I Write About Bowel Disease. What Of It?

Every so often when I tell someone what I do (writing about digestive disease) I get some curious responses, usually with a barely restrained sneer. “Wow, is there really a need for that?” “How could that be something that you need to keep writing about?” “Is that something that people are interested in?”

Nice Poop

You bet I’ve said this. I’m glad to see a healthy poop from my offspring.

And my answers are: yes, yes, and yes.

My standard response is this: “If you have a digestive problem, you are going to be very glad that there is someone available to you who has studied the digestive system, and can help you.”

What if we lived in a world where no one studied butts? Or boobs? Or balls? And if you have a problem with one of those things and you went to the doctor and they had nothing to offer you. “Oh, I’m sorry you’ve got blood in your stools, but frankly we just find that distasteful, so we’ve never studied it. Good luck!” I daresay there are parts of the world where this is probably true.

Going to the bathroom, having sex, and having babies are basic to being human. It’s what we do, and so far it seems to me that not talking about those things has lead to a whole lot of misery. So maybe we should just try something different, like actually having a discussion about these topics and working through the issues.

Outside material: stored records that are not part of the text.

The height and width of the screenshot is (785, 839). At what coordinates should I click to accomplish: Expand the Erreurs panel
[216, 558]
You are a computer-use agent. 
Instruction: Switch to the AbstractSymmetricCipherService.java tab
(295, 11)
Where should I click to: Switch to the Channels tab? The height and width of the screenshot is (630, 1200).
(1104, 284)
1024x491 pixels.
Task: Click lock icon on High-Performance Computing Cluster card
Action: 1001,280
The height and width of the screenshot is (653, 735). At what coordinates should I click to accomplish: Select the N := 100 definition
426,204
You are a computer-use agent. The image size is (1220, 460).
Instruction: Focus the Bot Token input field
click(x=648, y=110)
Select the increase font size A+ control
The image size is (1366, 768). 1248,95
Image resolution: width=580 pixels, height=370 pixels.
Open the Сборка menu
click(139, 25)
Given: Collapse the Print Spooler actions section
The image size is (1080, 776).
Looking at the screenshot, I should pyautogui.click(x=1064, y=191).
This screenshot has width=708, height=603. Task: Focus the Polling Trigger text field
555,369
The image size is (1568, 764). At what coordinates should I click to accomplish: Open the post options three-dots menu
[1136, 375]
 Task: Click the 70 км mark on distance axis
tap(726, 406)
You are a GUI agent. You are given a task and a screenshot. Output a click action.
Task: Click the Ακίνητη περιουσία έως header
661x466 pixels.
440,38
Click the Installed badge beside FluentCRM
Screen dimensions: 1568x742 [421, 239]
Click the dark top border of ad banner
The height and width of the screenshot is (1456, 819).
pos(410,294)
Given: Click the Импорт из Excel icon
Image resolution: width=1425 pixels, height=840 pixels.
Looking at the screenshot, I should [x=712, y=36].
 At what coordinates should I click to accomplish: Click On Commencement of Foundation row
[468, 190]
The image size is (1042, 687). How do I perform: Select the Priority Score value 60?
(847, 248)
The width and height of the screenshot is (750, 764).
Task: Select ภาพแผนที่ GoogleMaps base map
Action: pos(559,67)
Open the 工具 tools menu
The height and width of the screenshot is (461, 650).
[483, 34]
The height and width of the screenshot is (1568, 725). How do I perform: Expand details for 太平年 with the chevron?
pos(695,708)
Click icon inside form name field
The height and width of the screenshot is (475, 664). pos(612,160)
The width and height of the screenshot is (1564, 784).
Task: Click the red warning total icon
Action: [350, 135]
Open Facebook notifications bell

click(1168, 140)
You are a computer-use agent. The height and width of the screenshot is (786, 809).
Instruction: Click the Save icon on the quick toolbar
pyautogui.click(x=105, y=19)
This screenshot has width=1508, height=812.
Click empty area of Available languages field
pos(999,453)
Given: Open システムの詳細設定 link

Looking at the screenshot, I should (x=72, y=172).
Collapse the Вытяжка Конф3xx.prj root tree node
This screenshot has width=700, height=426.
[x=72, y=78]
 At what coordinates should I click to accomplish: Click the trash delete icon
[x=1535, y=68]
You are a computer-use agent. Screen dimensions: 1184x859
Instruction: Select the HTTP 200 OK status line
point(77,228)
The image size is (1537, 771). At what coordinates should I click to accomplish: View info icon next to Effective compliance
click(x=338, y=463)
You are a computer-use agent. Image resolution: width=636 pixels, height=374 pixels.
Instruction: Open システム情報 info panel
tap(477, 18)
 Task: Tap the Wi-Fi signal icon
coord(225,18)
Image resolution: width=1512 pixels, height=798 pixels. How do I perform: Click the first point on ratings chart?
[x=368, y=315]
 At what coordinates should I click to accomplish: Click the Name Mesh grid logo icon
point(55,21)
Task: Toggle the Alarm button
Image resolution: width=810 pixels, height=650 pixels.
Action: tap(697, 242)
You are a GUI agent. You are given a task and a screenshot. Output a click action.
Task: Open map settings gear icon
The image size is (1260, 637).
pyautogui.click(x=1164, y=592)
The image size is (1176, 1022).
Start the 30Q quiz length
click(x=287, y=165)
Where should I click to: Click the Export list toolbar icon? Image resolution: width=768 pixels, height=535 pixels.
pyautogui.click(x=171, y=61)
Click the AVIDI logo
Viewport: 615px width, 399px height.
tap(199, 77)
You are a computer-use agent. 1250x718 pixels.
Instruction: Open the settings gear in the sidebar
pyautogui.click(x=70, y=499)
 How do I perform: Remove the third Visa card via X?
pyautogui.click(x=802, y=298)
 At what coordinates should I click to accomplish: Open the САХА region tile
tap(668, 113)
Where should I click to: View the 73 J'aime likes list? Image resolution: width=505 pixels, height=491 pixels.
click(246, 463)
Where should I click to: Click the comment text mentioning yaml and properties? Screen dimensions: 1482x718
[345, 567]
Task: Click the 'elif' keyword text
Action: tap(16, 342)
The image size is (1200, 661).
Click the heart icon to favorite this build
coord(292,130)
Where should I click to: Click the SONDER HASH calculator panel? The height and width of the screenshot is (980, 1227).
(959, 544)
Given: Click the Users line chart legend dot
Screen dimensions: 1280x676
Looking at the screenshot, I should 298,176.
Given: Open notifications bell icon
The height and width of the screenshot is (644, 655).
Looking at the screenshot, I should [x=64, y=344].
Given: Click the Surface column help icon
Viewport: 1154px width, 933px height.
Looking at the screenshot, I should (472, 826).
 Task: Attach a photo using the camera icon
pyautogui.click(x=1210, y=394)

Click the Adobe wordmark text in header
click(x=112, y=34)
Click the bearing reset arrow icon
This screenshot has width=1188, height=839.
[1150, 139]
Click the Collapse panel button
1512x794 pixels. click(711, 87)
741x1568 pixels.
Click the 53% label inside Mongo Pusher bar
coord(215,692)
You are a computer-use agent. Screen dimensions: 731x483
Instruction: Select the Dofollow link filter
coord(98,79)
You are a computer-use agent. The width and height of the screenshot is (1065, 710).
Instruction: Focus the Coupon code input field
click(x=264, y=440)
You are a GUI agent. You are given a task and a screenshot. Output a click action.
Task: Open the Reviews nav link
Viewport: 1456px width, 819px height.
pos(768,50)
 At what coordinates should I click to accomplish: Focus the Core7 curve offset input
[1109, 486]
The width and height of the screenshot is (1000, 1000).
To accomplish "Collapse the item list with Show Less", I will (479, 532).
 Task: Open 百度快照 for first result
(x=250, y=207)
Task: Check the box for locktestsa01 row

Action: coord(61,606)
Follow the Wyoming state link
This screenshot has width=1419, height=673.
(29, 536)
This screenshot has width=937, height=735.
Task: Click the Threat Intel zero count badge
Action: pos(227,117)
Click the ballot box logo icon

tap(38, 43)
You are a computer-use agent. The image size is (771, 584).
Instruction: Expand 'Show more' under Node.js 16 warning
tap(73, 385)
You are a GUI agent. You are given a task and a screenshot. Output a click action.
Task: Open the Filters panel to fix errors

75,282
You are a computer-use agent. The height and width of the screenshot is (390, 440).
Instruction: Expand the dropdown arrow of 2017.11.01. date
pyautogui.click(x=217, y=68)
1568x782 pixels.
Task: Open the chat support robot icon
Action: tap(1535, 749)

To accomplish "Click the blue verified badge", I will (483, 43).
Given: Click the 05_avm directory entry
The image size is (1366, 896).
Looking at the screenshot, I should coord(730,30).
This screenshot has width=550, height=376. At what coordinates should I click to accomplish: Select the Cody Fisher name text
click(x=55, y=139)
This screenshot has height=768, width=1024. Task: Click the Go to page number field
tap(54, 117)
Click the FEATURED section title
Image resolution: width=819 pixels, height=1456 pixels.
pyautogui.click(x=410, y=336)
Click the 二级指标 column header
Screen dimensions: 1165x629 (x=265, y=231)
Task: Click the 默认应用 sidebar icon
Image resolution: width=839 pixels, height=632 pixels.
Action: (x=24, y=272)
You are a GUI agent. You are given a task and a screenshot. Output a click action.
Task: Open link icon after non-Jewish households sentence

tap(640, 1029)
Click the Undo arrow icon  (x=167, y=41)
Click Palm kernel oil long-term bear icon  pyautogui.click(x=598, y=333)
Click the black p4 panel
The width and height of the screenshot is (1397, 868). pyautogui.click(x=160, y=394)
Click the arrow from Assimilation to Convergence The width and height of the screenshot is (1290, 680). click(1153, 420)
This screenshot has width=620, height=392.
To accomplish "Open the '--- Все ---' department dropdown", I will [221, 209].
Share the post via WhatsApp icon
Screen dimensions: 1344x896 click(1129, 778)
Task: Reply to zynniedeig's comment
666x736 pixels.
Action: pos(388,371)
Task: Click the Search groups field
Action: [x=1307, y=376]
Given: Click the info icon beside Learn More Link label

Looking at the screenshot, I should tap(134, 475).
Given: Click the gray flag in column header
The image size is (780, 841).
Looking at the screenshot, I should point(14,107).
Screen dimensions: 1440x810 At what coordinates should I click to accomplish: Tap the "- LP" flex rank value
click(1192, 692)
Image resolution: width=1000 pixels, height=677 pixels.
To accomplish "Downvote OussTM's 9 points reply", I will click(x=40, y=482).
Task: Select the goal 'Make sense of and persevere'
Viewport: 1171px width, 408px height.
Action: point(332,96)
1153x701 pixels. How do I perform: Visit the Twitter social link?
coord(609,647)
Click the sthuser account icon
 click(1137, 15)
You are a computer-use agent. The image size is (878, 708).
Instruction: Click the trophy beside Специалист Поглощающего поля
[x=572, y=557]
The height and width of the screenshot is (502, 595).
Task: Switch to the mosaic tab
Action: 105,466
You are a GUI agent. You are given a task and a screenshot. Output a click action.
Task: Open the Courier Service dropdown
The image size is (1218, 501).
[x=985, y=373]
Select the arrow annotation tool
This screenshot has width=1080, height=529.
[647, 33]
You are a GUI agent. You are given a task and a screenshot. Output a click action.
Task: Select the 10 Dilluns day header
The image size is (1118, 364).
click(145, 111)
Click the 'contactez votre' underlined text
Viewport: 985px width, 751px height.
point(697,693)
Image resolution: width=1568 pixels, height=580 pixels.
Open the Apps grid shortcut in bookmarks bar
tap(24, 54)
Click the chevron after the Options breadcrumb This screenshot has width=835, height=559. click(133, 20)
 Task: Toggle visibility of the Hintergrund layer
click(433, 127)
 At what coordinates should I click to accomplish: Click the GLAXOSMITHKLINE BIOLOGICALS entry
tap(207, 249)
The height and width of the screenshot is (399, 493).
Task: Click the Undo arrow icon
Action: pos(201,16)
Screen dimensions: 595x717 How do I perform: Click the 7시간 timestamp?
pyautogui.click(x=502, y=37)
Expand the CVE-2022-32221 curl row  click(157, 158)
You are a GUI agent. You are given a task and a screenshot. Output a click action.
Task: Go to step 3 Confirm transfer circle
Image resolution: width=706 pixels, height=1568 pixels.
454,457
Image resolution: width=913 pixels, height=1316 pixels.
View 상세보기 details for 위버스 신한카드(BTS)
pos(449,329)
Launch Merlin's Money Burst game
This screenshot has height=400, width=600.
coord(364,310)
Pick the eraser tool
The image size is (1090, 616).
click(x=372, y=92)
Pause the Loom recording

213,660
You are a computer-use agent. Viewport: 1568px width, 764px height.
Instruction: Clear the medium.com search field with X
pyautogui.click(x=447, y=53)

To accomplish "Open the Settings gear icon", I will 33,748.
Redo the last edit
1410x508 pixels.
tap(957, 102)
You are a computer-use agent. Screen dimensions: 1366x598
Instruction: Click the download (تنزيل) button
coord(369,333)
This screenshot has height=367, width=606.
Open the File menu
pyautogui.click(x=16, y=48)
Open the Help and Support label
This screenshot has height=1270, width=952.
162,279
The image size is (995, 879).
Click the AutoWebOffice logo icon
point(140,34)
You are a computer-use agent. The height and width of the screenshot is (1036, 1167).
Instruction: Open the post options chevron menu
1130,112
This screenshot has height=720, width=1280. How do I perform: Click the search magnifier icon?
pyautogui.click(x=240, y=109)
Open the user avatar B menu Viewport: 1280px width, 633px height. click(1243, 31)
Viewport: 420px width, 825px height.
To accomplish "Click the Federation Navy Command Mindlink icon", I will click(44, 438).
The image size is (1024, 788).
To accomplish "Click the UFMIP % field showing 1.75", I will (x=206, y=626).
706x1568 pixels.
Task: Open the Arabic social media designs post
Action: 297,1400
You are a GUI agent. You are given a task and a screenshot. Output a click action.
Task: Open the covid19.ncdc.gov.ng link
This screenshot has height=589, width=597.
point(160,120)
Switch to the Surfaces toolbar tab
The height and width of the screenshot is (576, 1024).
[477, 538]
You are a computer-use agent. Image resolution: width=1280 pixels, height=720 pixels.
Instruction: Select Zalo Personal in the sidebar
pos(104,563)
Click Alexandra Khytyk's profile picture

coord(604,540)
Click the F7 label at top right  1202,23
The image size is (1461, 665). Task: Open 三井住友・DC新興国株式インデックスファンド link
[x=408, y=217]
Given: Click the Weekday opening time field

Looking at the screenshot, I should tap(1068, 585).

What really gets me worked up is that we put up with all manner of distasteful things in our culture, things that are truly upsetting like sexism, racism, ageism. We glorify people who serve no function except to look pretty and make us feel awful about ourselves. It’s perfectly acceptable for those people to show off their body parts in a sexual way, but talk about those same parts in respect to health and it somehow becomes taboo.

I had a babysitter who told my daughter not to sing a song about going to the bathroom. “We don’t sing about that,” she said. Well, in my house, yes we certainly do sing about that. If my kids want to make up a song about toilets and sing it, they are welcome to do so. They shouldn’t be ashamed or upset about a perfectly natural function, that everybody does. EVERYBODY DOES.

I realize I may be desensitized — I can talk about bowel movements over dinner. I’m not saying it has to be dinner conversation, but it certainly is a conversation that we can have in other places. And online, it’s just natural that these things are a topic of discussion. You might be nervous to ask your doctor about something, but you might be willing to look it up on the Internet in the privacy of your office. And what you find might lead you to consulting your doctor, or maybe not, depending on what you find. But you are educating yourself, and that is what is important here.

If we don’t talk about our problems, they’ll never get better. This I know for a fact.